◆ **INPUT RECORDS**
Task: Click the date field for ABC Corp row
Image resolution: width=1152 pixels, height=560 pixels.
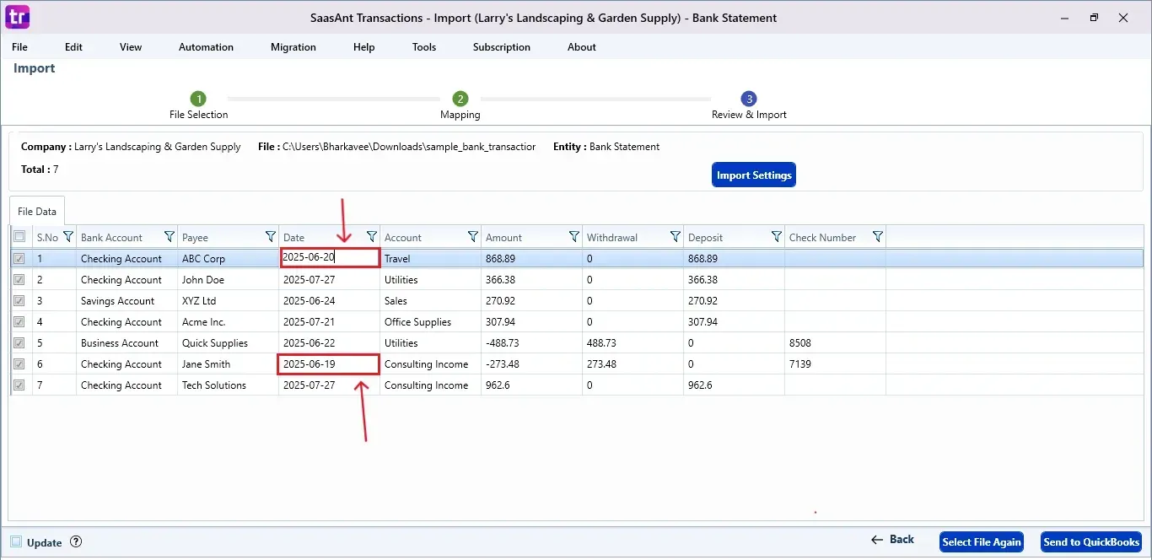Action: 329,258
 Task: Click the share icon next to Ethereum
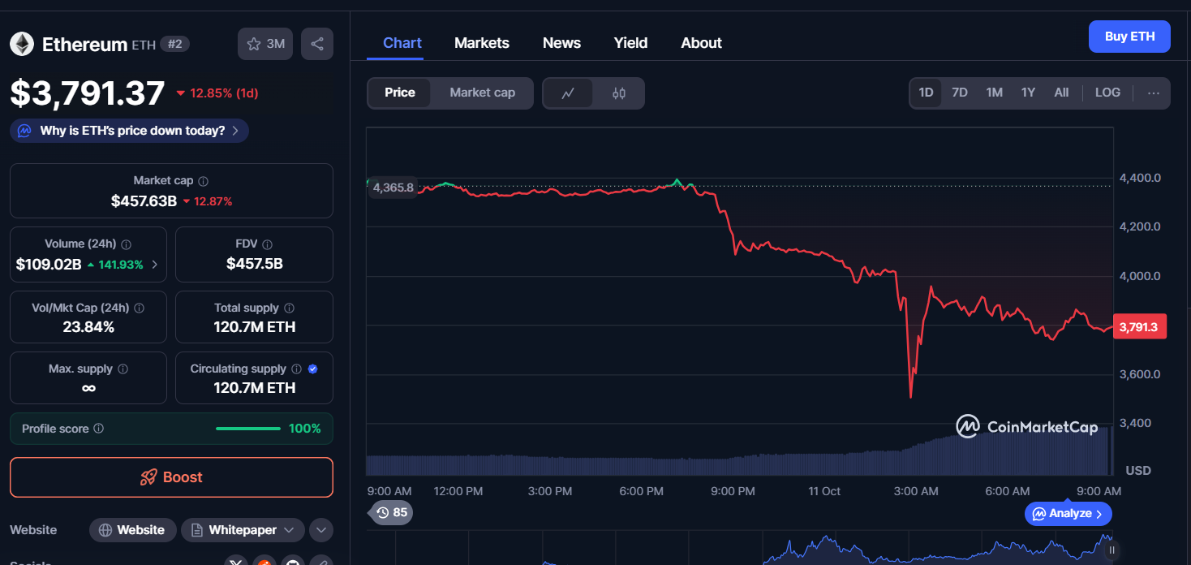click(x=316, y=44)

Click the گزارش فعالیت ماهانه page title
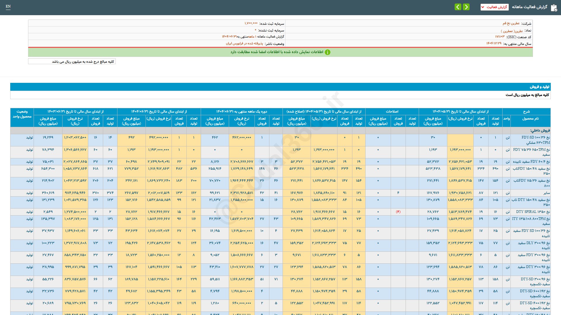[x=529, y=7]
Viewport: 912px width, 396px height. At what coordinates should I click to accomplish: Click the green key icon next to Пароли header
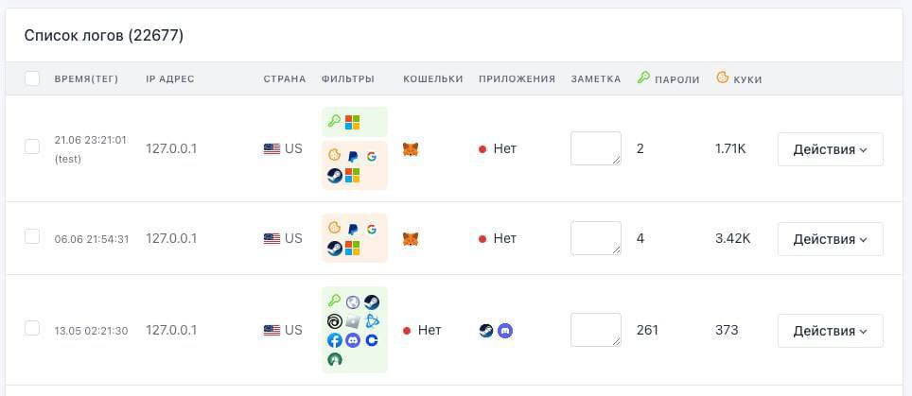643,77
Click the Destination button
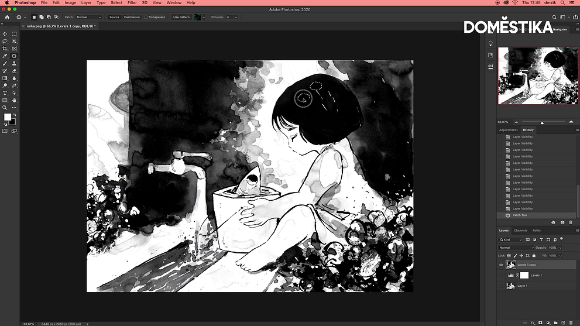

◆ **EXERCISE REQUIREMENTS**
Please write out all the records above in full, adding 20 to every coordinate given as an answer and leaving the pictures out.

◆ **RESULT OF THIS TASK**
Task: Click the date field for ABC Corp row
Image resolution: width=1152 pixels, height=560 pixels.
Action: 349,278
 Task: Click the share icon next to Ethereum
click(x=336, y=64)

Click the گزارش فعالیت ماهانه page title
[x=549, y=27]
Viewport: 912px width, 396px height. At what coordinates should I click to accomplish: Click the green key icon next to Пароли header
663,97
Click the Destination button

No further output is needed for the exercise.